▶ [What this task involves]
Could you print only the lines from the one containing "Where should I" through the end of the listing below, unchanged?

▶ [Data for this exercise]
• • •
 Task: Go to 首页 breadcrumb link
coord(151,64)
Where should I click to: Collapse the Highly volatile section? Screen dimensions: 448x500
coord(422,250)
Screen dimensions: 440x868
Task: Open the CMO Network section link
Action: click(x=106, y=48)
• • •
▶ [Answer to the exercise]
Where should I click to: Collapse the Highly volatile section? Screen dimensions: 448x500
coord(422,250)
Screen dimensions: 440x868
Task: Open the CMO Network section link
Action: click(x=106, y=48)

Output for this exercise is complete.